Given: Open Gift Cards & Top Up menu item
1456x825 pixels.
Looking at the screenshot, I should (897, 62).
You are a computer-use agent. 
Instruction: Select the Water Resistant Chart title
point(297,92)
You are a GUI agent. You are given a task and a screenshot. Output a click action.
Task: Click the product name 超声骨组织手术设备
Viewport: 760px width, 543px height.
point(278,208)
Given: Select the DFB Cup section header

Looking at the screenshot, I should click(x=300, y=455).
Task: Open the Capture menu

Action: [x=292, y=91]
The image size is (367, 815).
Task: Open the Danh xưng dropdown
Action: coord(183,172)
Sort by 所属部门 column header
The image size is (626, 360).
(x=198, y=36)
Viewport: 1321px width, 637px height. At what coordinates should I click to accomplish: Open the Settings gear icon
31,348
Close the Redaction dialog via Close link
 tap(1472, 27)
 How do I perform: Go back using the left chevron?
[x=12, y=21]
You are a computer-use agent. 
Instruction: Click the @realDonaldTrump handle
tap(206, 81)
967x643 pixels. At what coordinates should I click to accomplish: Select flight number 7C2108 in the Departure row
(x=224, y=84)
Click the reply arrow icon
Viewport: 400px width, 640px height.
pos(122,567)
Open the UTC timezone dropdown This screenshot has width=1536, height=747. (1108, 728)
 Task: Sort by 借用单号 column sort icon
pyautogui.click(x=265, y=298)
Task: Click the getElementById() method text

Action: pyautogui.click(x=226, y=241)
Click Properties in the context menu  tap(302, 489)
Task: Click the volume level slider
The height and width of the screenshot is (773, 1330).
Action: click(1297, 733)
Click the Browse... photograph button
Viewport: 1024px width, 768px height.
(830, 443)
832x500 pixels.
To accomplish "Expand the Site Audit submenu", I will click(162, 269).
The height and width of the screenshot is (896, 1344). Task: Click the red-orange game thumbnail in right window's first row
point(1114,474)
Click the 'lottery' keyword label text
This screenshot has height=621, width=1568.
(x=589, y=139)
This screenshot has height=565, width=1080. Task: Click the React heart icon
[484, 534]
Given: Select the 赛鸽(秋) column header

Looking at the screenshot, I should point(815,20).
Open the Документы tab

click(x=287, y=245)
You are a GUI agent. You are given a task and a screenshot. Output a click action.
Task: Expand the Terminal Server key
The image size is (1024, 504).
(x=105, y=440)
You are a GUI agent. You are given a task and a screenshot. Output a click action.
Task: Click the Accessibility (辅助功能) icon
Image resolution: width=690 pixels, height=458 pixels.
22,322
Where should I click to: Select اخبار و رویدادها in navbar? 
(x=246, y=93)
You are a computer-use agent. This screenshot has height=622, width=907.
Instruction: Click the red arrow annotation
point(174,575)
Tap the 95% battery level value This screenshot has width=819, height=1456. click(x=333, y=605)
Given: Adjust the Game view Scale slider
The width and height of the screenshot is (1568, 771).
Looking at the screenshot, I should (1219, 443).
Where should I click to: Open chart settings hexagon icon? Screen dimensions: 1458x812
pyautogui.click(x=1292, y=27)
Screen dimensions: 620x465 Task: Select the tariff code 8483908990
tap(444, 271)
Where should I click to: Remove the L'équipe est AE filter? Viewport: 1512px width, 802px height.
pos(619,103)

_Your objective_:
Scan the material above for lines that contain the string "level", and copy each such line.

_Completed exercise_:
Task: Click the volume level slider
Tap the 95% battery level value This screenshot has width=819, height=1456. click(x=333, y=605)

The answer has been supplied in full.